家に帰って調べてみると、やはりその手の店の男だった。源氏名は「いっくん」で、緩いパーカーを羽織っている写真が載っていた。口元をピースで隠し、コメントに「SM以外なら何でもおーけー。気軽にTELしてください」と書いている。俺は少し迷って、コメントの下の番号に電話をかけた。
予約が取れたのはそれから3日後のことで、「いっくん」は俺の部屋に来てくれるらしかった。
約束の時間ほぼぴったりにいっくんはインターホンを押した。相変わらずパーカー姿だった。

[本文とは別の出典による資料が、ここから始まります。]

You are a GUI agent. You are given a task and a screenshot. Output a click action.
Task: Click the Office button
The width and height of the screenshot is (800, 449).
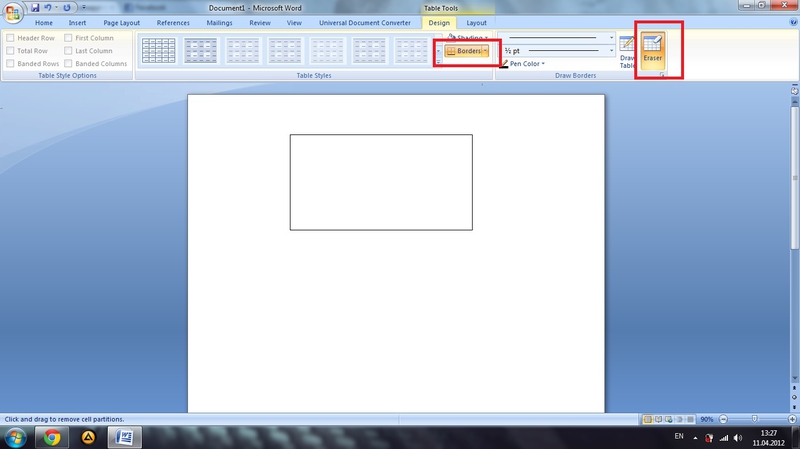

俺が先日のファストフード店の店員だとは気づいていないようだった。そりゃあそうだろう。店にたまたま居合わせた人間のことなんか、普通覚えちゃいない。いっくんは玄関に立ち尽くしたまま言った。
「えっと。一人称俺でいい?敬語はいる?呼び方はどうする?」
「好きにしろよ」
いっくんは驚いた顔をした。
「…変わってるなぁ!俺コスプレとかもOKしてるぜ?まぁ今日はもう来ちゃったから無理だけど。あーもしかして家に揃ってる系?」
「ねぇよ」
話しながらベッドを示すと、彼は俺の隣に横座りした。細い綺麗な髪から甘い水の匂いがする。隠しきれない精と飾りの匂い。そして押しつけがましくない程度の媚び。
「俺のこと、覚えてたりしない?」
「え?いやえーっと、初めてだよな?あ、いや待って、」
いっくんは上目遣いで俺を見上げた。あ、なんかよく見たらめっちゃタイプかも。
「…この前の店員さん?閉店10分前ーって」
「当たり。よく分かったね」
「おにーさんイケメンだから」
彼は事もなげに言った。血がとろけたような赤い瞳が俺を覗きこんでいる。
ああ、当たりだな。すげぇタイプ。